TEXTAUSZUG:
####################
Die Welt als Wille als Vorstellung

Peter Sloterdijk belebt den "Frankenstein-Komplex": Ein Theaterfestival in Weimar

Ein Hoch auf die kommunikativen Kompetenzen des Dr. Viktor Frankenstein. Wo immer sich der knapp 200jährige Bio-Bastler mit dem urdeutschen Namen im Weimarer Kulturjahr 1999 auch zeigt: Überall begleitet ihn eine Avantgarde von reitenden Boten und kündet von neuen Erfolgen des Ingolstädter Vitalisten.
####################
ARBEITSAUFTRAG A:
Wer belebt laut dem Textauszug über das Theaterfestival in Weimar den "Frankenstein-Komplex"?
ARBEITSAUFTRAG B:
Schreib den Textauszug über das Weimarer Theaterfestival weiter.

MATERIAL:
####################
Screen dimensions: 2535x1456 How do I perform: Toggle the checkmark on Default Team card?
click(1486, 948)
####################
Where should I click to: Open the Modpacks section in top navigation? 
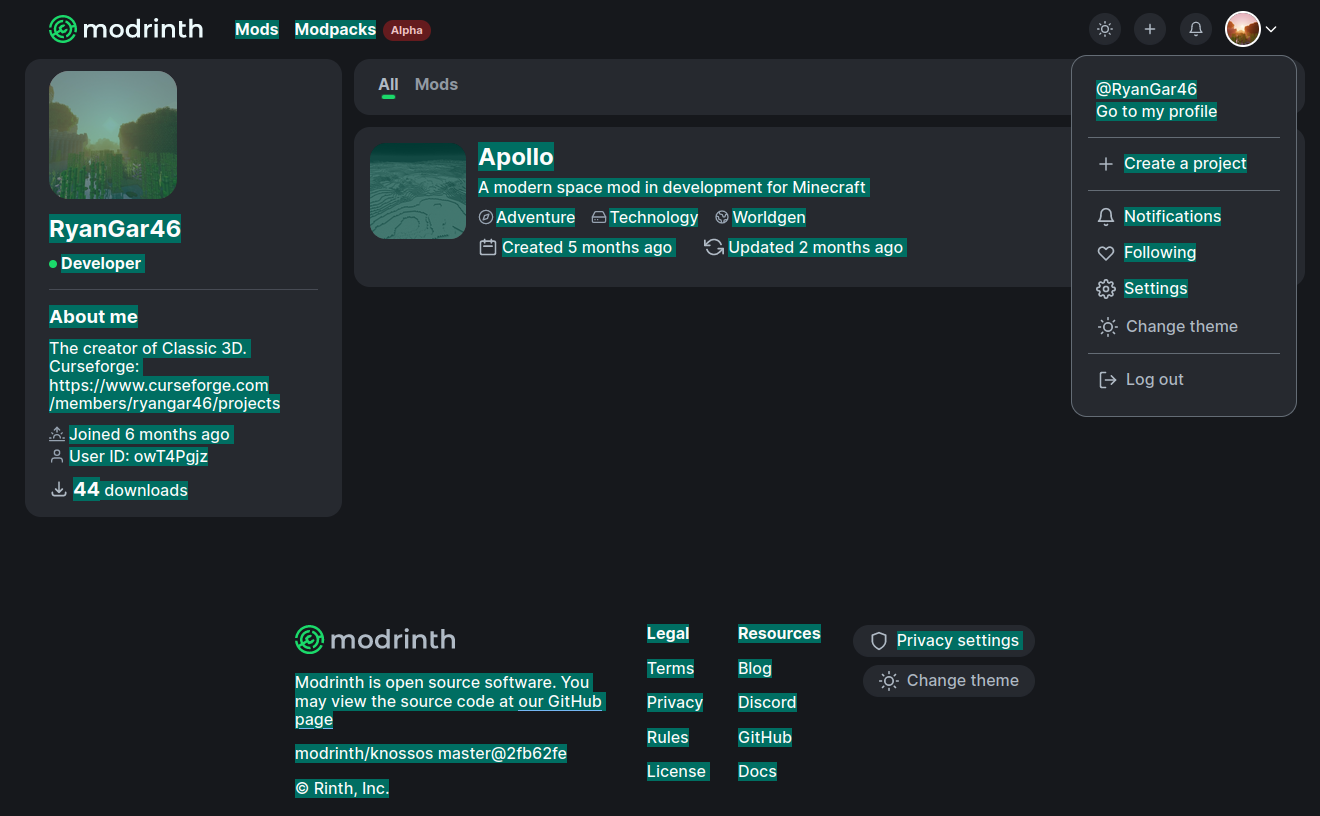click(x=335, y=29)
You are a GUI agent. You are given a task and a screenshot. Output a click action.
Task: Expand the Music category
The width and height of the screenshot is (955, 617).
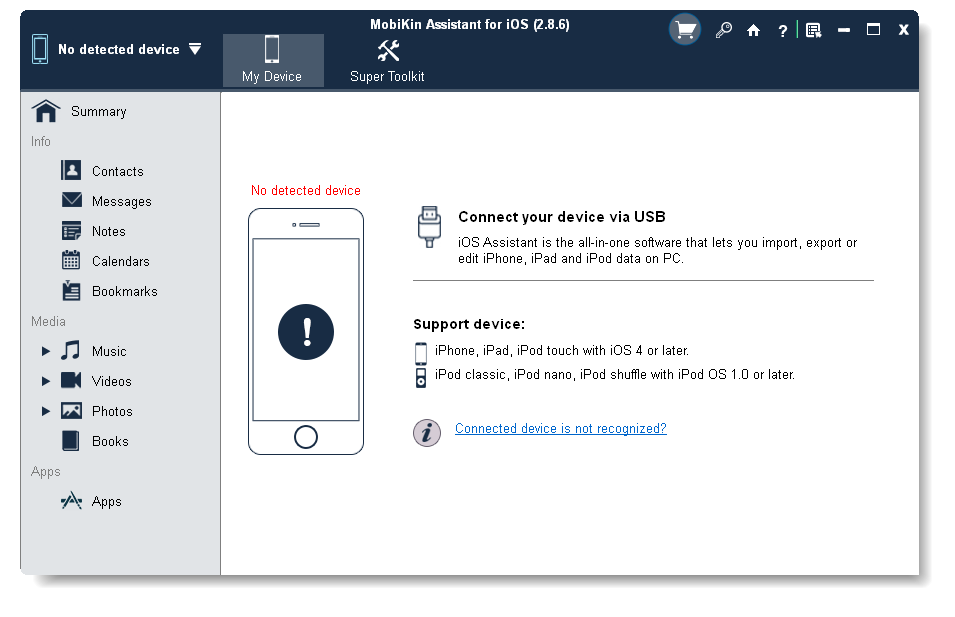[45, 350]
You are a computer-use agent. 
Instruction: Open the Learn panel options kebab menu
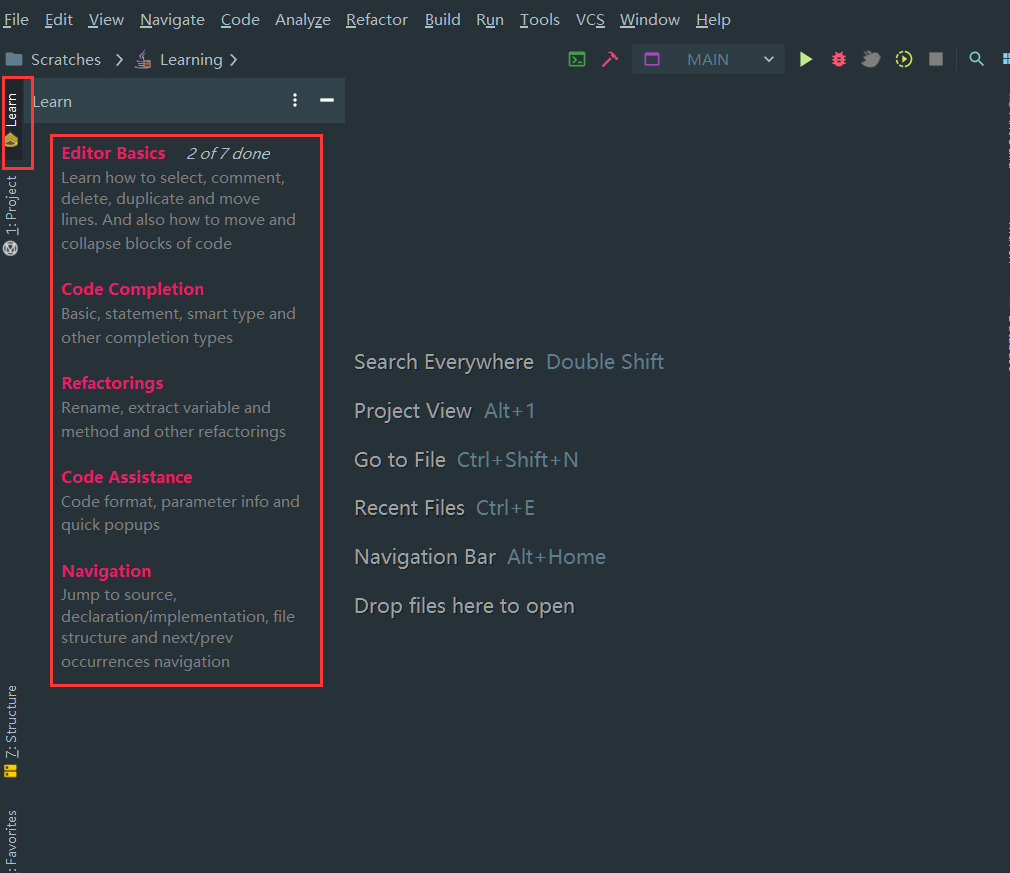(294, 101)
####################
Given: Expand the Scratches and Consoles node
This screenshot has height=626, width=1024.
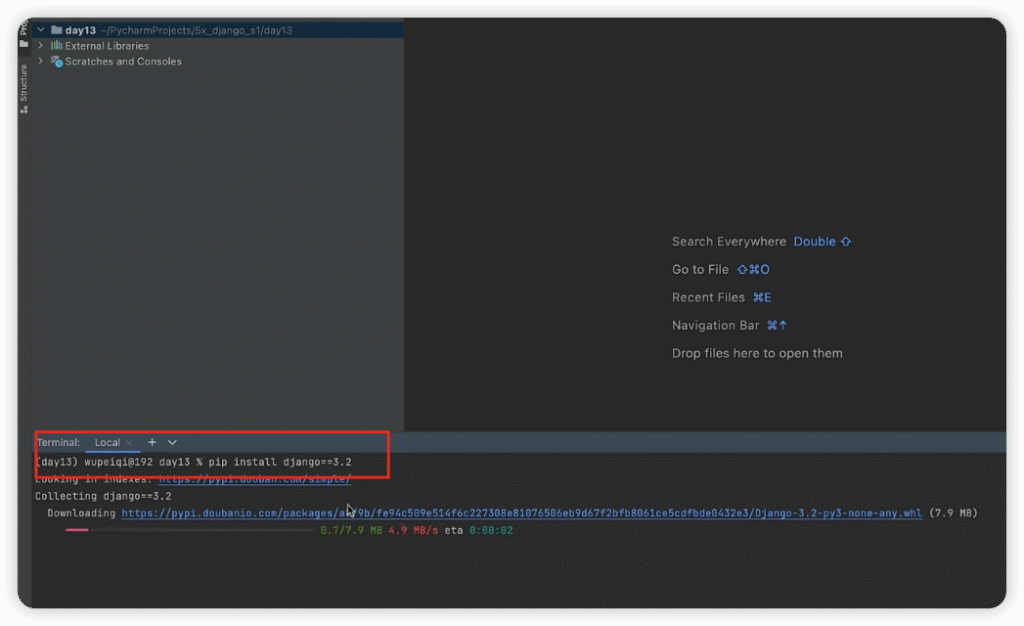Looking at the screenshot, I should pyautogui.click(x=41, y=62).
####################
ANTWORT A:
Peter Sloterdijk.

ANTWORT B:
Zuletzt mit dem Mohr vom Spiegel, der dem Professor Sloterdijk die Philosophenmaske vom Kopf riß: Zum Vorschein kam einmal mehr die Fratze des Menschenmachers. Peter Sloterdijk hatte - zur Erinnerung - in seiner verschwiemelten Art Germanistik mit Anthropologie zusammengerührt, hatte etwas Adolf F. Kittler mit einem Schuß Arnold Gehlen vermengt und dabei ein Textmonster erzeugt, das im Humanisten Reinhard Mohr den stets lauernden heroischen Killertrieb weckte.

Frankenstein, der Schöpfer namenloser Chimären, trieb damit einmal mehr die Auflagen in monströse Höhen und ließ das Lesevolk fröhlich erschauern. Dafür dankt ihm die Kulturwelt, und die Stadt Weimar dankte es ihm mit dem Theaterfestival "Der Frankenstein-Komplex".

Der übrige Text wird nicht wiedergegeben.